• _Document excerpt_

Paul Meyer, Westgen Sales & Marketing Manager
Rosy-Lane Holsteins LLC in Watertown, Wisconsin, USA was all about health traits long before most people talked about selecting for healthier cows. And, while the US was focusing on TPI (jokingly referred to by Lloyd in those days as being synonymous with tall, pretty and infertile cows) as the way to improve longevity, Lloyd and Daphne Holterman began blazing their own trail, breeding cows that worked for them, and keying in on a brand new genetic trait called Productive Life (PL) and shortly thereafter, Daughter Pregnancy Rate (DPR).
After all, says Lloyd, “You need to select directly for the traits that make cows last,” as opposed to indirectly via type traits. Becoming a NM$ enthusiast, Lloyd’s pursuit of profitable cows was based on using his own on-farm data to guide selection decisions. Today, most of the rest of the world has caught up to this philosophy and the importance of health traits within a breeding goal. Still, with a big head start, clearly it is immensely satisfying for Lloyd to have AI companies and individual breeders interested in top ranked genomic animals from his herd.
It was 1992 when Lloyd first opted for the road less travelled; that proverbial fork in the road. For many years he continued to work within his own breeding program, selecting the types of bulls that worked for him. With bulls like Manfred, Oman, Lynch and Ramos, he blazed his own trail. Increasingly, this led to disappointment during classification visits where his kind of cows, the kind that worked best at Rosy-Lane, were often not appreciated. However, the health traits he focused on steadily improved. This selection philosophy, along with his diligent focus on management, netted enviable results. With death losses now typically in the 3% range, a culling rate hovering around 20% and somatic cell counts averaging just over 100,000 on his 1,000 cow herd, the 30,000 lb average he generates per cow rivals the most efficient herds anywhere. And, even in times of low US milk prices, he generated a three year average of over US $800 profit/cow/yr (2014-2016).
A few years ago, Lloyd put Semex’s highly-ranked NM$ bull 0200HO06528 De-Su Nominee, who also happened to be an Immunity+® sire, to work on his farm. While it was just one bull, Lloyd was curious enough about what he had heard and read about Immunity+ to track results and create his own real world data. He was astounded by what he found, and makes a point to include the data on the many speaking engagements he and his wife Daphne take part in. Included is a summary of the info Lloyd provided on the Nominee progeny born between July and October 2014.
On the research that lead to the creation of the Immunity+ Lloyd is clear, “I think it’s going down the right track. I applaud Semex for doing that.” Lloyd is also keen to be an early adopter herd of the recently released Semex genomic testing service, Elevate™, that includes a female genomic Immunity test.
How will he use it? Lloyd has already adopted a rigorous culling program, eliminating all animals under 700 NM$ at two days of age. Genomic testing is used on most of those that remain. It means 35% of the calves born at Rosy-Lane are not reared. That’s still a foreign concept for most operations, but for Lloyd, there is no money to be made in rearing heifers he does not need.
“I started farming in 1981 and I never thought I’d see the day a heifer calf would be worth less than a bull, but that’s the current situation in the US,” he laments. Holterman has also begun using a fair bit of beef semen. After all, with a 20% cull rate, he really doesn’t have need for the number of replacements he could be producing.
Lloyd and Daphne are big believers that when your values, goals and business plan all overlap, you get the maximum satisfaction out of life. In high demand for speaking engagements in many quarters worldwide their farm’s tagline says it all… Great People, Great Cows, Great Returns.

• _Data_
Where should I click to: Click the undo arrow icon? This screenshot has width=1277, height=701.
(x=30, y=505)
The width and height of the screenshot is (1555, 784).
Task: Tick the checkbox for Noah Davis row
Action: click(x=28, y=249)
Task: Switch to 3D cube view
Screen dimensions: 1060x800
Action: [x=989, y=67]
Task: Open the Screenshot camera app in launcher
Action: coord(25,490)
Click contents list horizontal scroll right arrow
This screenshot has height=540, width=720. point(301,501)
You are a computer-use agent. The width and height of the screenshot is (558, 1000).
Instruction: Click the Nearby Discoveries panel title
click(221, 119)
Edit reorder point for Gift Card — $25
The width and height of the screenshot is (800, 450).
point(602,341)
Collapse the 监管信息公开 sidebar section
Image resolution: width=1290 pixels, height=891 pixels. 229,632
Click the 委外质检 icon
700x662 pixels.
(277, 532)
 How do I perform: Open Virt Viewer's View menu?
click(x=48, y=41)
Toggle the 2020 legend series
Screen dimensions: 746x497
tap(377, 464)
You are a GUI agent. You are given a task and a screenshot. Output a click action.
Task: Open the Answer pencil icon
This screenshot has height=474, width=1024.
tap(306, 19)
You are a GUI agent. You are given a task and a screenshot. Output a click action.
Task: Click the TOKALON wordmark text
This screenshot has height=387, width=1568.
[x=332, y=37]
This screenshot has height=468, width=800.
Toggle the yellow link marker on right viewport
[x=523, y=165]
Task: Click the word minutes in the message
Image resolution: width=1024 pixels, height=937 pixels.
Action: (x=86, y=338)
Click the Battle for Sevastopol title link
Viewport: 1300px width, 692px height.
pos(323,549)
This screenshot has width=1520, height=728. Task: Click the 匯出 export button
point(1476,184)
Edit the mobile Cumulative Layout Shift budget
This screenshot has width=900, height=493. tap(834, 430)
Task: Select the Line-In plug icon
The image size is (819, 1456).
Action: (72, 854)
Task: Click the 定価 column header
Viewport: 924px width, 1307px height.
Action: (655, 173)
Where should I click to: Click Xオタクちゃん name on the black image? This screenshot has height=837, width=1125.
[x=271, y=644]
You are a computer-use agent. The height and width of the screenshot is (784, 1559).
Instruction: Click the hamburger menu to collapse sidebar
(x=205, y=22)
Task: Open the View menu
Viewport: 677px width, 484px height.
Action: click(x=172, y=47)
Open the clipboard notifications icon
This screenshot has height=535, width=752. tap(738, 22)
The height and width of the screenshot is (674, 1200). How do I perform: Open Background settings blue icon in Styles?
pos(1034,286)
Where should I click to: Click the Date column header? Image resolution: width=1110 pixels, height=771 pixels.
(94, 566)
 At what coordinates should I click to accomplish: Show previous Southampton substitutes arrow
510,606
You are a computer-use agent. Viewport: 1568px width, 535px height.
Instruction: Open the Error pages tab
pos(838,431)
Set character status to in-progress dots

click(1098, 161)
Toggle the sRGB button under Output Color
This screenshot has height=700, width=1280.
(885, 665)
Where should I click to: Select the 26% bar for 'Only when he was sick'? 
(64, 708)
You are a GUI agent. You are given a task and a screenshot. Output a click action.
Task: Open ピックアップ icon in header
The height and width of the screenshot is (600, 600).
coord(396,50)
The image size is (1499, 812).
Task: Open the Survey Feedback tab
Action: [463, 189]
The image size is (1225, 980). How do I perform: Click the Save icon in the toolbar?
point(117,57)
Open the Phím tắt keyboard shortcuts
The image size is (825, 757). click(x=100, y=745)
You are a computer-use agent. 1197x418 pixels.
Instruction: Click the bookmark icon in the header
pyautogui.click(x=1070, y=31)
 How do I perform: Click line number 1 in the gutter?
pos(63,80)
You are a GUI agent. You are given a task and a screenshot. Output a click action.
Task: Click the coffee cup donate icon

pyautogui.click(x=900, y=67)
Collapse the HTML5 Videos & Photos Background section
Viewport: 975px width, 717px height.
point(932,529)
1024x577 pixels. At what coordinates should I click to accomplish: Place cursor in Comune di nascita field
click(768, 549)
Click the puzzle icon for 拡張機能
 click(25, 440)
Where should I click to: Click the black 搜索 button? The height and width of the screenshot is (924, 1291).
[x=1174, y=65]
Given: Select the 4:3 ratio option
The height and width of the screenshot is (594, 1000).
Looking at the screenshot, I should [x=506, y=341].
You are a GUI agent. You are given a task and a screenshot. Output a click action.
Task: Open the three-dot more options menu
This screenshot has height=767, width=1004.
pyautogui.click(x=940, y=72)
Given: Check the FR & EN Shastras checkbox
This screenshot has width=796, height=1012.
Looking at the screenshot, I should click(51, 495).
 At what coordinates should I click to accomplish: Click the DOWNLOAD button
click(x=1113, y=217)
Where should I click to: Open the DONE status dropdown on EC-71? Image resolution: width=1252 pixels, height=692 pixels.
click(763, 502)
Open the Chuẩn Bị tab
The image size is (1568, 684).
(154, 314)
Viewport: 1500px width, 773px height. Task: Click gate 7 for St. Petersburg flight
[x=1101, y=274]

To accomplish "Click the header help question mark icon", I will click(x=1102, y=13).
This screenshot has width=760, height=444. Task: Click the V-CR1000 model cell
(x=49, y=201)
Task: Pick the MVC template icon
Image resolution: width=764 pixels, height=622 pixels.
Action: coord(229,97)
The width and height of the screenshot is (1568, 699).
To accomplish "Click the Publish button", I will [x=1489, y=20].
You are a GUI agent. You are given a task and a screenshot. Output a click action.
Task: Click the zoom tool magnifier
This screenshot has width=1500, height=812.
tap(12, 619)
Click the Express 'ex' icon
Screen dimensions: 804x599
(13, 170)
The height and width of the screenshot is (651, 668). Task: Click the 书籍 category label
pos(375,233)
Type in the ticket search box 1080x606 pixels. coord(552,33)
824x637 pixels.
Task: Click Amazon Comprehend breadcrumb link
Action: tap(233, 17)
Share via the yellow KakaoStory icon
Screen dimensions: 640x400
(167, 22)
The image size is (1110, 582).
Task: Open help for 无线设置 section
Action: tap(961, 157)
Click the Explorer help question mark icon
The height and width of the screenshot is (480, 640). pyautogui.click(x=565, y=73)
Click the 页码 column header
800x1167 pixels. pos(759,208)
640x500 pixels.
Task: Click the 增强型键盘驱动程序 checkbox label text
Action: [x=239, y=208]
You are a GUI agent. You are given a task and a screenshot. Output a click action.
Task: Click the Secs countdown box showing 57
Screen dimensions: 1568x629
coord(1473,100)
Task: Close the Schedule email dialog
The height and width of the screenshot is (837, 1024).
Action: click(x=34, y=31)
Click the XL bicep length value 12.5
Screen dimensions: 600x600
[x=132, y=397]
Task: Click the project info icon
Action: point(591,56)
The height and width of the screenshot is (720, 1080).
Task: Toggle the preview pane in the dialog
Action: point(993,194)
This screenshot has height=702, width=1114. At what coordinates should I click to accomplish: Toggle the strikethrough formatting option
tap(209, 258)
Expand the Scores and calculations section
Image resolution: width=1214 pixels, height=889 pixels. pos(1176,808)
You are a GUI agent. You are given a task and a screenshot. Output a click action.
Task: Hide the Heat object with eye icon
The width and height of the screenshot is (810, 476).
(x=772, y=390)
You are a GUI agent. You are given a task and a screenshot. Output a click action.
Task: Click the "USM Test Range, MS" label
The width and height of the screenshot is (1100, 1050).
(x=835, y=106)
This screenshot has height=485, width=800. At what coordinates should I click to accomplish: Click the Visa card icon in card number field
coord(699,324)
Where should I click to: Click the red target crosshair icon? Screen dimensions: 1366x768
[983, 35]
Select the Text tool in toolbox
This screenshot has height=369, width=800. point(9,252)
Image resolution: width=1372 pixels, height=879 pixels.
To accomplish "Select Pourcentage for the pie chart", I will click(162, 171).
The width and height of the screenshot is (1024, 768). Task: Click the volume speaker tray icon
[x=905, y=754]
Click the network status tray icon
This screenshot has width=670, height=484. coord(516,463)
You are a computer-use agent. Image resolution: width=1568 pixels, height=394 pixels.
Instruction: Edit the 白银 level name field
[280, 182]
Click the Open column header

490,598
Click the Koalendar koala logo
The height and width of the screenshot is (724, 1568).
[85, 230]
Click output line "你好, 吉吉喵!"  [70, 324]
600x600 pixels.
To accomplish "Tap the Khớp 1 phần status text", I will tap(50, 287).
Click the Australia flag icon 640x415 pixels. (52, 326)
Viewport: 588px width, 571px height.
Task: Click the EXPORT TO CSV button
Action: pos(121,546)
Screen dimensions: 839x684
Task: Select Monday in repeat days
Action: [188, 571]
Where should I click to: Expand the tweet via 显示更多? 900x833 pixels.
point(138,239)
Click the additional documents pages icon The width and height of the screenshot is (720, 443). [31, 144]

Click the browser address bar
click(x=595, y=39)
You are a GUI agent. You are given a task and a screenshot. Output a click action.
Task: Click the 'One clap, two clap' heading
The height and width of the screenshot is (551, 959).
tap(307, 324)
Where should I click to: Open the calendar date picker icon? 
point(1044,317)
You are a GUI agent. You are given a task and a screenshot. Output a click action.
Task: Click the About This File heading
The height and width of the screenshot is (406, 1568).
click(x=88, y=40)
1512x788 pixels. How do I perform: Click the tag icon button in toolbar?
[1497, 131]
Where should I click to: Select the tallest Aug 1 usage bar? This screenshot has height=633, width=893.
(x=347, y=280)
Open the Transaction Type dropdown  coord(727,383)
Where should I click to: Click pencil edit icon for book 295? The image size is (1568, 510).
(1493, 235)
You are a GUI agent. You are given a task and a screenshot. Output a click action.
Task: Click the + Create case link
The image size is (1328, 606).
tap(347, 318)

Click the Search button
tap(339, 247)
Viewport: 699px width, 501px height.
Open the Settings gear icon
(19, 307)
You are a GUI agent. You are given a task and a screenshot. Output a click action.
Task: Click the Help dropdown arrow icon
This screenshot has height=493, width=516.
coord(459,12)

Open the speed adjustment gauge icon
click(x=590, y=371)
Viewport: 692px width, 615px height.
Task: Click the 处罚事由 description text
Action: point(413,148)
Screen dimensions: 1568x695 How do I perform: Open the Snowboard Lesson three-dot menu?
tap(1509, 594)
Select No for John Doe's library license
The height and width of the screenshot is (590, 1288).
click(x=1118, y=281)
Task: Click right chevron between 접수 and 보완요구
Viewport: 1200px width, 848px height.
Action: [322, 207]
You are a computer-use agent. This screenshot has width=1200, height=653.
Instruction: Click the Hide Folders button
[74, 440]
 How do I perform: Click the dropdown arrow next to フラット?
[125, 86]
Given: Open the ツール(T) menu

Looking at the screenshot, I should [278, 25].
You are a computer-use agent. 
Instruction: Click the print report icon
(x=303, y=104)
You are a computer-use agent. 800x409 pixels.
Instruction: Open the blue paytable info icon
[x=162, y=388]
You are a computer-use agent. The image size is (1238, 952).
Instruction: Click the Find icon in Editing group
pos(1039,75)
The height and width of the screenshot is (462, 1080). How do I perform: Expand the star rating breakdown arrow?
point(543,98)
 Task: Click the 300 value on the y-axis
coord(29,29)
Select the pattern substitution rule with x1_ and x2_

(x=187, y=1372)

• _Tasks and exercises_
**1.** In the Rosy-Lane Holsteins article, below what NM$ value does Lloyd cull animals at two days of age?
**2.** Copy everything in the Rosy-Lane Holsteins article from "A few years" down to "genomic Immunity test.", word for word.

• _Task-by-task solutions_
**1.** Lloyd culls all animals under 700 NM$ at two days of age.

**2.**
A few years ago, Lloyd put Semex’s highly-ranked NM$ bull 0200HO06528 De-Su Nominee, who also happened to be an Immunity+® sire, to work on his farm. While it was just one bull, Lloyd was curious enough about what he had heard and read about Immunity+ to track results and create his own real world data. He was astounded by what he found, and makes a point to include the data on the many speaking engagements he and his wife Daphne take part in. Included is a summary of the info Lloyd provided on the Nominee progeny born between July and October 2014.
On the research that lead to the creation of the Immunity+ Lloyd is clear, “I think it’s going down the right track. I applaud Semex for doing that.” Lloyd is also keen to be an early adopter herd of the recently released Semex genomic testing service, Elevate™, that includes a female genomic Immunity test.